I don't have the reputation to comment on @jon-hanna's post, but I came across this RAND paper from 1967, written by Harvey A. DeWeerd. This appears to prove that scenario was being used in a military context before the establishment of the RAND corporation. I found the following quote elucidating:

I vividly recall the surprise with which I first heard the term used in connection with a military event. It was in the summer of 1944 at the Headquarters of Army Ground Forces. As a lowly major serving as an associate editor of INFANTRY JOURNAL I heard Lieutenant General Ben Lear ask for the "scenario" of a recent military event. Because up to that time I had heard the term used only to cover radio or movie scripts, I thought the general was being facetious.

I must admit to not having read the entire document; however, DeWeerd goes into detail on the usage within the context of the cold war.


It appears from reading the wiki article linked below, and viewing the chart produced by Google's Ngram Viewer for solely the word "scenario", the word scenario was mainly used in the performing arts profession, depicting the plot, flow, scenery and set changes involved in stage productions prior to 1910.

With the advent of systems such as radio, television, and other media that can disseminate productions to more people, exposure to the term would have expanded as more and more people learned how to create and publish such productions.

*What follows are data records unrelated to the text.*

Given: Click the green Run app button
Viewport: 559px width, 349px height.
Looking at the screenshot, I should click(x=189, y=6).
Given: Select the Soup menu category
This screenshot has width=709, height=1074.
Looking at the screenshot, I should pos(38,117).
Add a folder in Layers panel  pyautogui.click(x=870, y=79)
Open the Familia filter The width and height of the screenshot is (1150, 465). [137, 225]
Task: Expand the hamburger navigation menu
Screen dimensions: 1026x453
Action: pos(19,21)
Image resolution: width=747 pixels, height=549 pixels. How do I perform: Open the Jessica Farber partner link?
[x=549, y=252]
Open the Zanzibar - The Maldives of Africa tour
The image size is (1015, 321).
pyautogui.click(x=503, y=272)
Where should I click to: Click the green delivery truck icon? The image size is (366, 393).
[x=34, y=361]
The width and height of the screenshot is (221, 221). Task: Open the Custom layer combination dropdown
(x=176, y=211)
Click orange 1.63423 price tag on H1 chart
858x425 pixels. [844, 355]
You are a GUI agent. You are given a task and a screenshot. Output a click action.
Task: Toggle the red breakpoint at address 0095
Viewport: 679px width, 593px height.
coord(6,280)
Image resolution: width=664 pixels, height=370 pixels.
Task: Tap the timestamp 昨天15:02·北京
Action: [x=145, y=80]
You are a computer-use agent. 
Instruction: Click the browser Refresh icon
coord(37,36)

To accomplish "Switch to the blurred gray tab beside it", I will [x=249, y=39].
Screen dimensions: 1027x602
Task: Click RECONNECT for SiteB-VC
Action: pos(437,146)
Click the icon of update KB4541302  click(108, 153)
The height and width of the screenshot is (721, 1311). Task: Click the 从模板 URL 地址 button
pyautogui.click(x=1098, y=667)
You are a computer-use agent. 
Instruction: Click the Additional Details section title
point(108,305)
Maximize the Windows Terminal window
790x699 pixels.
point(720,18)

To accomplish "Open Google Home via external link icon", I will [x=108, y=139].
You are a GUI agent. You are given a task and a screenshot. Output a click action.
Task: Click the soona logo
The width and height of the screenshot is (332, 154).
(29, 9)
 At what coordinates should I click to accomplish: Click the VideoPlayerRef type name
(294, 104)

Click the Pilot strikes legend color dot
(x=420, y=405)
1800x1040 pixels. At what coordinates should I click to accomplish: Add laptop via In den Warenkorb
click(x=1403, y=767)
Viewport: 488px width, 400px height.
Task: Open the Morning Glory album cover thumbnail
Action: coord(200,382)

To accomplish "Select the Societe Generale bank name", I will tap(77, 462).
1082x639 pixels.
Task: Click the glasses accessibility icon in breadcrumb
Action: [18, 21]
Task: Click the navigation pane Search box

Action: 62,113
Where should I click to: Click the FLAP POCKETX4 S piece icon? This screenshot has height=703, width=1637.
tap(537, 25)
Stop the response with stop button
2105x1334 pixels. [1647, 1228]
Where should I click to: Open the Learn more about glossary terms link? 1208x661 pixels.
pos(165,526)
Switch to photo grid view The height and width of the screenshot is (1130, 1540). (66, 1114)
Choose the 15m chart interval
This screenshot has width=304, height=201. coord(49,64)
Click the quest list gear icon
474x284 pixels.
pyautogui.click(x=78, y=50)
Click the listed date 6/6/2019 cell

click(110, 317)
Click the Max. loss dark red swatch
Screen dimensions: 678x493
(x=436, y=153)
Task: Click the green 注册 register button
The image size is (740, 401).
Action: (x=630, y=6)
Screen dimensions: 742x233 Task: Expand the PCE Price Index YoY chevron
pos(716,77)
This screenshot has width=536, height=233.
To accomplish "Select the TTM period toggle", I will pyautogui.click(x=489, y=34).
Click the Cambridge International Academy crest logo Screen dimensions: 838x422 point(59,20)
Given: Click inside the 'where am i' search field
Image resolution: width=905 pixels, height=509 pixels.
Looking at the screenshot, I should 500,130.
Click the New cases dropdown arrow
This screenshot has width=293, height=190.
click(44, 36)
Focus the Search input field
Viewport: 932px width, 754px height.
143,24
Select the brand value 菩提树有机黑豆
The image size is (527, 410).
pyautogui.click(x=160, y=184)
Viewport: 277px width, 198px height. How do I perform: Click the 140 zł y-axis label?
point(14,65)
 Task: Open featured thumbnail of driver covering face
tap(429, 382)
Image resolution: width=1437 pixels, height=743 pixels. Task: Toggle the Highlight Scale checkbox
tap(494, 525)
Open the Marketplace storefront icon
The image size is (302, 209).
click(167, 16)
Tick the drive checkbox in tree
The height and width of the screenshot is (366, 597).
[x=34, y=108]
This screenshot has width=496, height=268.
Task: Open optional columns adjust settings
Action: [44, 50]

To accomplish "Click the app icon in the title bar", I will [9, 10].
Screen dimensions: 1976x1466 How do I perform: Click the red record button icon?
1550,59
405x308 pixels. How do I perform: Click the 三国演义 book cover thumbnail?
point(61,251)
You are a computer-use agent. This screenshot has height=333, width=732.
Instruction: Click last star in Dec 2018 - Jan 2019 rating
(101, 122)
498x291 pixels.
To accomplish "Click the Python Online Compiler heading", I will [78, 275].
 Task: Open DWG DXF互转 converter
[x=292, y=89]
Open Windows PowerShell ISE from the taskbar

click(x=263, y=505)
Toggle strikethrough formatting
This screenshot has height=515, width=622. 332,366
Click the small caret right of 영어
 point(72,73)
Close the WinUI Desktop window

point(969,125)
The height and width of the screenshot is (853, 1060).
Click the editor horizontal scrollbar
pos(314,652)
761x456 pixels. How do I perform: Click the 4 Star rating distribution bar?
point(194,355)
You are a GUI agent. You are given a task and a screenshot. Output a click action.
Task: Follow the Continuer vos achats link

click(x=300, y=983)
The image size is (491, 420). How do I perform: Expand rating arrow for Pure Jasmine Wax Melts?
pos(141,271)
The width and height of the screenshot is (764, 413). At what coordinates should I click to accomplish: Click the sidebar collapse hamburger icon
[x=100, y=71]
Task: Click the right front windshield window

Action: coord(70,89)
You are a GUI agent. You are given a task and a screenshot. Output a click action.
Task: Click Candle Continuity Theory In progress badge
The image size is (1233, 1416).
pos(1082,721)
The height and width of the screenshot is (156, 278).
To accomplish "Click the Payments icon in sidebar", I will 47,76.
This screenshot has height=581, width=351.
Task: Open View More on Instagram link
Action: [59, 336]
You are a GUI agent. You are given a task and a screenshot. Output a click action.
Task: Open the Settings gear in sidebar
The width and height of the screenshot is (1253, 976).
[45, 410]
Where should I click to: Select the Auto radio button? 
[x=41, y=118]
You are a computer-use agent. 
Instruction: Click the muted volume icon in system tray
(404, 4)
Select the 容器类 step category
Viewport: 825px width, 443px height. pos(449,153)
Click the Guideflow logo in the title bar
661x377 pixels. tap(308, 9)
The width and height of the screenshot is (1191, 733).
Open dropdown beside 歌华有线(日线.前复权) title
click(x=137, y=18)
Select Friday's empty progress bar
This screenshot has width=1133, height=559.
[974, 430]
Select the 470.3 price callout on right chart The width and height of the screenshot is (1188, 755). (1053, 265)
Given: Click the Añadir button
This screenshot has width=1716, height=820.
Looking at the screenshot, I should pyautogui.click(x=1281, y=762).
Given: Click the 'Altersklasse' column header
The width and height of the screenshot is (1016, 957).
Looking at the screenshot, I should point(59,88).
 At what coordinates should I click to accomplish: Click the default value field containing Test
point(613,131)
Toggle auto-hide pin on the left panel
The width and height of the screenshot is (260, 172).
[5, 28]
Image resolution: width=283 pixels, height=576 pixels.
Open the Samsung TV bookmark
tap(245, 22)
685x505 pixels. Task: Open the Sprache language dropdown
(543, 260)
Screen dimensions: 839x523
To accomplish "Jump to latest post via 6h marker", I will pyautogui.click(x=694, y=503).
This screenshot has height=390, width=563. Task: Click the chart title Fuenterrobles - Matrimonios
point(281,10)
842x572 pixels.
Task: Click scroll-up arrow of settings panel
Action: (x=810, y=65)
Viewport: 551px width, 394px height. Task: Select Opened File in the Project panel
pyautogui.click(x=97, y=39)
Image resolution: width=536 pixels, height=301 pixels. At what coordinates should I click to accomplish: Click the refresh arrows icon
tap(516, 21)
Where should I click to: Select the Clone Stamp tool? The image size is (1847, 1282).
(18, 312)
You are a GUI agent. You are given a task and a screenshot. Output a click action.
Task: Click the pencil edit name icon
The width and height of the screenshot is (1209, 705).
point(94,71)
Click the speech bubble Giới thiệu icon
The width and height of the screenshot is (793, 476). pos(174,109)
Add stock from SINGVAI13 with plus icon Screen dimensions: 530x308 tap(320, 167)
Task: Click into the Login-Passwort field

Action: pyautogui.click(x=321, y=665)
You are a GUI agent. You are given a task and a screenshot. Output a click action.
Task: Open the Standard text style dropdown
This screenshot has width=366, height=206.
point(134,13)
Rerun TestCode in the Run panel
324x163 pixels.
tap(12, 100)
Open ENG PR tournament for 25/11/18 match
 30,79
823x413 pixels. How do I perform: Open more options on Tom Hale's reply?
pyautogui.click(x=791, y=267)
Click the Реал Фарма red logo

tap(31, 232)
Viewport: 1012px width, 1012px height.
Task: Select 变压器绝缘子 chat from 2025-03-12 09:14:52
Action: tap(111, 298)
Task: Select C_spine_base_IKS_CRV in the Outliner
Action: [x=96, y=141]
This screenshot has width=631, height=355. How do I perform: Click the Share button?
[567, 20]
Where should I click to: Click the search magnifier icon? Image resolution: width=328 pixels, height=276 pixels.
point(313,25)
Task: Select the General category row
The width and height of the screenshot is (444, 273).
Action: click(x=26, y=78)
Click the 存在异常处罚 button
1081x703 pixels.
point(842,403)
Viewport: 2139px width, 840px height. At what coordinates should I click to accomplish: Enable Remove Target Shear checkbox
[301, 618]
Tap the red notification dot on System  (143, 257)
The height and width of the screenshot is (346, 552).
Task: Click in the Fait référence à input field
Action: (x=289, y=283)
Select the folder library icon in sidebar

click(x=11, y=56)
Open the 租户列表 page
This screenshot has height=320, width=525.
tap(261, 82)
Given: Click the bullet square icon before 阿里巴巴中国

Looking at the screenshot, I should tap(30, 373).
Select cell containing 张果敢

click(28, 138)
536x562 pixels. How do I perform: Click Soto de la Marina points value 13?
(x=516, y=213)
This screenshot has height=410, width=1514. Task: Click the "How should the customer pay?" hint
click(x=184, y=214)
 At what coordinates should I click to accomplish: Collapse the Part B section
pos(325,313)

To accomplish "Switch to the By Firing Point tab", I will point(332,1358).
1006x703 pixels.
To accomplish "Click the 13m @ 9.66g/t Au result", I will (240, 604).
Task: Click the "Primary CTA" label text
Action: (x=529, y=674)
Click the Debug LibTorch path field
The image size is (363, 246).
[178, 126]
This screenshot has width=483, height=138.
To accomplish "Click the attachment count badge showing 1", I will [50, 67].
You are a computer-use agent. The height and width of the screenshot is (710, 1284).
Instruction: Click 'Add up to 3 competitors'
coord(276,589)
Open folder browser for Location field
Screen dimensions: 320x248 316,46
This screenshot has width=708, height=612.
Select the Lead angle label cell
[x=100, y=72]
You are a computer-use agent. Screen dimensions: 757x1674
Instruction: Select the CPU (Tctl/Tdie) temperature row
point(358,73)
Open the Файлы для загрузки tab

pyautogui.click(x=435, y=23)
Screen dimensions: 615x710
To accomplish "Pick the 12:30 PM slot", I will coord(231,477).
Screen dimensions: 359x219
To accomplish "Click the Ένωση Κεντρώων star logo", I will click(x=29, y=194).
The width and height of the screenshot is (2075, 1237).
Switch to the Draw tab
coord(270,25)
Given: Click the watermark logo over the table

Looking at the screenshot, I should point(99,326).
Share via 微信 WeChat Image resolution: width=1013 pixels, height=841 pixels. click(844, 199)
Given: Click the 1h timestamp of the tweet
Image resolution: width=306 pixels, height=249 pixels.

The revolution of communications with telephone and radio seems to have expanded the use of the word as more and more people became aware of it and what it meant, and they started applying it to situations outside the theatre.

A scenario is not the basics of the situation, it is parts of the situation that are variables, and can be changed, therefore the application to the cold war and wargaming, business planning, and many other aspects of modern life.